**YOUR INSTRUCTIONS:**
After finding the line with "Image resolution: width=760" in the entries below, retype exactly each line from there through the line with "The image size is (840, 422).", including that final line.

**SOURCE RECORDS:**
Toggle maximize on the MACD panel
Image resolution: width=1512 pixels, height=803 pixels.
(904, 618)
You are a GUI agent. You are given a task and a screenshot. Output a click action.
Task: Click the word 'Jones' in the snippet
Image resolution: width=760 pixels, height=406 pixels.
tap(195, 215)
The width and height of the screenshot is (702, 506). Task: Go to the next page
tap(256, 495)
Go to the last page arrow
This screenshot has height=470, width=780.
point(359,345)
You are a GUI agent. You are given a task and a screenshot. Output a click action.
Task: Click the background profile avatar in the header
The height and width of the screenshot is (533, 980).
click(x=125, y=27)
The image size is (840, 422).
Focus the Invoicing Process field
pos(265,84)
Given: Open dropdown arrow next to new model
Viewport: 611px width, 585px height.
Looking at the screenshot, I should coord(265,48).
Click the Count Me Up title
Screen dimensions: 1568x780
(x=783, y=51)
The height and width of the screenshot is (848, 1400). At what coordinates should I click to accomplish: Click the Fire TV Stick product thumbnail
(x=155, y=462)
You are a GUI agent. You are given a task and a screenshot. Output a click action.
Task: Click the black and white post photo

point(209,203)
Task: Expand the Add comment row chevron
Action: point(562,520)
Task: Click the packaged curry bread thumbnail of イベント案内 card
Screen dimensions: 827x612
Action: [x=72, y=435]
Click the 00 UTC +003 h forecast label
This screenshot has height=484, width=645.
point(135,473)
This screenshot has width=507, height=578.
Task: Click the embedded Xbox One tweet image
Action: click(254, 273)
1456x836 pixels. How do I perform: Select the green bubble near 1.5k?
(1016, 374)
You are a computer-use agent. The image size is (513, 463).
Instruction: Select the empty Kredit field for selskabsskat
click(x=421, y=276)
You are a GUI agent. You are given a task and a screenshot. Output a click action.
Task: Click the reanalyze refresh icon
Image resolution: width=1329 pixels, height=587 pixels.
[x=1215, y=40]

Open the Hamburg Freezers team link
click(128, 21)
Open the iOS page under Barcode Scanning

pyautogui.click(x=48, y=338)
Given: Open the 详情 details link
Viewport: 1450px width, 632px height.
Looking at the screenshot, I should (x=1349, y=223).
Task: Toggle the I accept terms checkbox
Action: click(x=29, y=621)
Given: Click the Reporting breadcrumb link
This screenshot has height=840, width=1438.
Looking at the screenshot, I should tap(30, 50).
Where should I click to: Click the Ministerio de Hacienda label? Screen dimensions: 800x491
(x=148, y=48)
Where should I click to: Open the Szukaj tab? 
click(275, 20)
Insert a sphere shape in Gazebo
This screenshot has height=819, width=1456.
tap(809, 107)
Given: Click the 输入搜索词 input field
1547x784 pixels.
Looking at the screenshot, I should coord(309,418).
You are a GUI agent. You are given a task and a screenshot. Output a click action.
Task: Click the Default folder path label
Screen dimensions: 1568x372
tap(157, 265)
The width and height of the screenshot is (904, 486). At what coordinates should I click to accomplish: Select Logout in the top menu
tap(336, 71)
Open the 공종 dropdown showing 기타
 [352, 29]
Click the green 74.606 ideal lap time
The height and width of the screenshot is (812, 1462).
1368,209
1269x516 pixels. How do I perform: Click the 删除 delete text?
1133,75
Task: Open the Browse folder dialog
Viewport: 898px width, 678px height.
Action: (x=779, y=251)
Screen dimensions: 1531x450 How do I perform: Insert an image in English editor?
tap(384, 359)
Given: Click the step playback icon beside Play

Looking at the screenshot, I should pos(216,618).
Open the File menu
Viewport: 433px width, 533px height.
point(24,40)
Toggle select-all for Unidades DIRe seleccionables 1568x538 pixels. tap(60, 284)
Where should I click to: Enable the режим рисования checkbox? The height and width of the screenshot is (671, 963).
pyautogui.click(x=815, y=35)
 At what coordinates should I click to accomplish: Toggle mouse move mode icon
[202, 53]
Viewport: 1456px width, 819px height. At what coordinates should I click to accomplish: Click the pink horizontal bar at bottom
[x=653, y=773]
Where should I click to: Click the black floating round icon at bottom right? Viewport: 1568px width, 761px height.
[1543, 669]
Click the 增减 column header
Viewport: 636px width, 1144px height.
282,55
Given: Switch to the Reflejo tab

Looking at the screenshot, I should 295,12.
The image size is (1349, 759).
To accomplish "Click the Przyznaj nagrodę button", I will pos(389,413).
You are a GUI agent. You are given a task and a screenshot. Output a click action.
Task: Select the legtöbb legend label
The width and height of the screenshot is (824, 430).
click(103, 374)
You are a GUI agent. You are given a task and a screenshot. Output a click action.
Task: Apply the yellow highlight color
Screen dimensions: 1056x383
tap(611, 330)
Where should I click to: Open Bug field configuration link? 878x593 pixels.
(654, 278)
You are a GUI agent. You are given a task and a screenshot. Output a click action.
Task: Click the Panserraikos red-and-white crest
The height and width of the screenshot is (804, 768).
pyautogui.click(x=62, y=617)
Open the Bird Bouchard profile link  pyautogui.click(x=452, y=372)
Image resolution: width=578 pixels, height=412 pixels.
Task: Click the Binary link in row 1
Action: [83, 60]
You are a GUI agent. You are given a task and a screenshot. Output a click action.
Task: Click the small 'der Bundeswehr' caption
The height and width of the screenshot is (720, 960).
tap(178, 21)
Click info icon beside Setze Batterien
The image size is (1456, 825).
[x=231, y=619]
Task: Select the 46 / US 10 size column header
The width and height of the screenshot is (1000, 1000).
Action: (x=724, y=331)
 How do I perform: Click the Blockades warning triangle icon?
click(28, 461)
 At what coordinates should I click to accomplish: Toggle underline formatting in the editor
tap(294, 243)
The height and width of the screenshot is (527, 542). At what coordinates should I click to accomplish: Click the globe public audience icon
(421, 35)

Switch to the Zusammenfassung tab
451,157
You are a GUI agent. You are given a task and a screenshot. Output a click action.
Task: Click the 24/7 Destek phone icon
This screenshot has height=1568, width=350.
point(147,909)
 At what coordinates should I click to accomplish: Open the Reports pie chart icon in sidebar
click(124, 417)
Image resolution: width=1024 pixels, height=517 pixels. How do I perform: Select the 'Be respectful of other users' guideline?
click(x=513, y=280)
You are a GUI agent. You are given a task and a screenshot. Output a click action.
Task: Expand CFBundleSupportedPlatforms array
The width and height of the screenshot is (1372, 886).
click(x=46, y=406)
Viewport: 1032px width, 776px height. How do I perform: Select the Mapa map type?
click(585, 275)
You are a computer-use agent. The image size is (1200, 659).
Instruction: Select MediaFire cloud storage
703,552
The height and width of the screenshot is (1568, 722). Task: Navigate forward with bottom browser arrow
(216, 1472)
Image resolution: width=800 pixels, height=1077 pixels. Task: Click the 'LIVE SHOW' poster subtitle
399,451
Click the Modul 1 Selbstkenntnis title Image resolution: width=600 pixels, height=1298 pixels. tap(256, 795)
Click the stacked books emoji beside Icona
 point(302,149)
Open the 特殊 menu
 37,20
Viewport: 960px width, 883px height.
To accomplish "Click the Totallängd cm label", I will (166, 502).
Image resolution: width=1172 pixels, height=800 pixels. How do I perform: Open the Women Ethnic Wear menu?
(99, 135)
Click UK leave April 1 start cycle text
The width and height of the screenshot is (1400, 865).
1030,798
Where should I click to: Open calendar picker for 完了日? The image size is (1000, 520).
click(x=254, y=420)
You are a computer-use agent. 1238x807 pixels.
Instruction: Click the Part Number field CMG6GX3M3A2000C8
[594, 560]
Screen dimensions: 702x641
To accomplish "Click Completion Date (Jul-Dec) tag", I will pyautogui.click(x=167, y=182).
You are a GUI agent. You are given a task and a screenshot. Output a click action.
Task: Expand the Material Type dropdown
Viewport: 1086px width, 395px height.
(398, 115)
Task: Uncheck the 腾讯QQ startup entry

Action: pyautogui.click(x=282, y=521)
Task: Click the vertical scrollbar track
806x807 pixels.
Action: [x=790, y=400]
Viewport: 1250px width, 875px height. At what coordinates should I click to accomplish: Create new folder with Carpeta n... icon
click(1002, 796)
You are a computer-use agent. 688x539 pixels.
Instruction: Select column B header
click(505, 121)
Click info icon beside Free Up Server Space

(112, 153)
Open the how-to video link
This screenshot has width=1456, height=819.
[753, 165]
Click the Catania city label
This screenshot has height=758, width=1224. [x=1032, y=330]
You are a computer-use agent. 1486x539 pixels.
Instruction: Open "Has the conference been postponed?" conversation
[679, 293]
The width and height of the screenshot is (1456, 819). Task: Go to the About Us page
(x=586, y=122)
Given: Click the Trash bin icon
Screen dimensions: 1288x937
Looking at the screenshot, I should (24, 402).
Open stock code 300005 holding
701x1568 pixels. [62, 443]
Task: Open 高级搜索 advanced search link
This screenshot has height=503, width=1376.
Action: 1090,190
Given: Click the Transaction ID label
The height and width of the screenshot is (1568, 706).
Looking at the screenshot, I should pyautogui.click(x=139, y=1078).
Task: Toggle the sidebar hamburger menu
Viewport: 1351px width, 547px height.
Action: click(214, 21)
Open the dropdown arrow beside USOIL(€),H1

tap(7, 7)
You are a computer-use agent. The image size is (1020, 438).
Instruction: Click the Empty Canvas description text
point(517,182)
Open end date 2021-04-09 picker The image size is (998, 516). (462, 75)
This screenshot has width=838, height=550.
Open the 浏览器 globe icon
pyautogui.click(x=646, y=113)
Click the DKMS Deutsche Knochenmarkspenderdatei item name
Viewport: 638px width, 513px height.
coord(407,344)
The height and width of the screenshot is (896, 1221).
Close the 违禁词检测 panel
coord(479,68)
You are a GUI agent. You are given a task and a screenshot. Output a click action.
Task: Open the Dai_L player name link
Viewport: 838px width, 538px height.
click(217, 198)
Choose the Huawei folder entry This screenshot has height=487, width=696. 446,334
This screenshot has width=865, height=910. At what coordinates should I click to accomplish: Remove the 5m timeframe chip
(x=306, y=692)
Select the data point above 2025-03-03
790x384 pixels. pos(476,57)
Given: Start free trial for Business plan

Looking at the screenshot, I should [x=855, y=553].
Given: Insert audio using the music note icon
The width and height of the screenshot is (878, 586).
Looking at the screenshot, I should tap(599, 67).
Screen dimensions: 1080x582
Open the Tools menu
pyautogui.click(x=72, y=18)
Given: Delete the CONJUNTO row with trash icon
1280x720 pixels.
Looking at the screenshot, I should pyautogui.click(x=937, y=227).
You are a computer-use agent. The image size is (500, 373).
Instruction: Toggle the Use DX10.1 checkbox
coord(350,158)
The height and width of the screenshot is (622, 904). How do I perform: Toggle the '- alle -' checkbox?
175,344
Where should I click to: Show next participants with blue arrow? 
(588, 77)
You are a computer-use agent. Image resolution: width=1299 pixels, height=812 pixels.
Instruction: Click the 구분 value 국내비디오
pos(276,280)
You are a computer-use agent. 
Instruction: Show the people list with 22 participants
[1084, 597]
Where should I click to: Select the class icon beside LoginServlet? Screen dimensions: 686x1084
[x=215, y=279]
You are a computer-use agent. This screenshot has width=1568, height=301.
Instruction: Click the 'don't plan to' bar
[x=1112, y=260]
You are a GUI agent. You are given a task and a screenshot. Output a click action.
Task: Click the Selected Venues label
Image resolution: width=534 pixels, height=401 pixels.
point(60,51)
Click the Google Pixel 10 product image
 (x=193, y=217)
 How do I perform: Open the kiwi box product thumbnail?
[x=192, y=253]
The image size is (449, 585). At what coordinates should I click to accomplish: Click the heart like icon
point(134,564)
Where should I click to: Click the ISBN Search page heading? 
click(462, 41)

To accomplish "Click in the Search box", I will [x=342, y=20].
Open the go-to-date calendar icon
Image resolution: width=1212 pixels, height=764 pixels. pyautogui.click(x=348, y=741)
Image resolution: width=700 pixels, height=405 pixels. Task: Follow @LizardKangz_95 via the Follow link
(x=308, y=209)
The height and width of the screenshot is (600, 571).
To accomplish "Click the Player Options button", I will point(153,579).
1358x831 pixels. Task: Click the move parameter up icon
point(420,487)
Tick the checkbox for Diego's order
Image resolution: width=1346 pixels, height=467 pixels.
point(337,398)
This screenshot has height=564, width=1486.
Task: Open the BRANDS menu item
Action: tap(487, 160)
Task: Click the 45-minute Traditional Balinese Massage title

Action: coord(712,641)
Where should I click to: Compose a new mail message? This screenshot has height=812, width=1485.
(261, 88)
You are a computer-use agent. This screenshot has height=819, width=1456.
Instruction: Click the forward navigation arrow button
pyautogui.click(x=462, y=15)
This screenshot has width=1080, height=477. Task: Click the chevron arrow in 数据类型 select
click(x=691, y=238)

**ANSWER BOX:**
Image resolution: width=760 pixels, height=406 pixels.
tap(195, 215)
The width and height of the screenshot is (702, 506). Task: Go to the next page
tap(256, 495)
Go to the last page arrow
This screenshot has height=470, width=780.
point(359,345)
You are a GUI agent. You are given a task and a screenshot. Output a click action.
Task: Click the background profile avatar in the header
The height and width of the screenshot is (533, 980).
click(x=125, y=27)
The image size is (840, 422).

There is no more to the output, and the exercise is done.